A battlefield cross, or fallen soldier battle cross, is a memorial to a fallen or missing soldier, consisting of the soldier's boots, bayonet, helmet, rifle, and sometimes dog tags. As the name implies, it is generally erected at or near the field of battle, allowing the soldier's comrades to pay their respects and to begin to process the loss. Among the military, the image has become quite iconic, and it appears in military tattoos and sculptures as a motif that is meant to symbolize loss and mourning for fallen comrades.
The cross is made by standing the soldier's boots upright, perching the rifle upright in the boots, and hanging the helmet from the rifle's upright stock. If dog tags are included, they are typically draped from the rifle. Other tokens and mementos may be added by comrades, symbolizing inside jokes and other moments of friendship with the deceased.

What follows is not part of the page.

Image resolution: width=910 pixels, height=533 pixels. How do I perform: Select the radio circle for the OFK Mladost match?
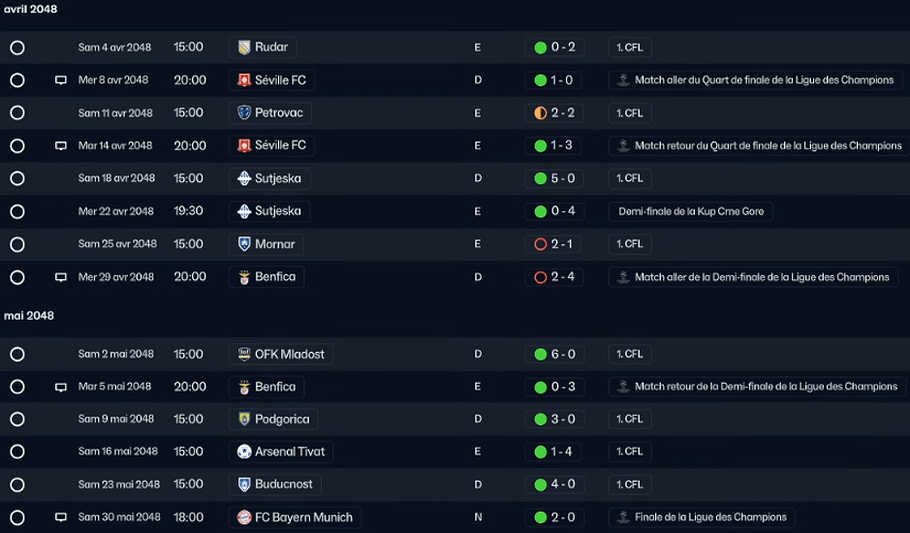[17, 354]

The origins of the battlefield cross appear to lie in the American Civil War, and they are a bit grisly. Until this period, fallen soldiers were buried where they fell, sometimes by opposing forces, with crude markers being erected and sometimes later replaced. In the Civil War, however, soldiers began to be sent home for burial, so after a battle was over, people would move through the battlefield to mark the bodies that needed to be removed; the most convenient marker would have been the soldier's rifle with his helmet balanced on top, and over time, this image came to be associated with military loss.
During the Second Gulf War, the battlefield cross began to attract popular attention, with many units erecting them to commemorate their comrades. Since they could not attend the funerals of their fellows, some units made a habit of paying their respects at the site where the soldier fell, and photographers following the war captured iconic images that were widely reprinted in the United States. Since the Pentagon generally does not permit the publication of images of flag-draped coffins, these photos have come to be used as a poignant reminder of the cost of war.
Although it is not an official military honor, many higher-ranking members of the military have recognized the value of this type of memorial, encouraging members of their units to memorialize fallen comrades and sometimes holding ceremonies at the site. After a set period of time, the memorial may be respectfully dismantled, with the components being returned to the government for appropriate disposition.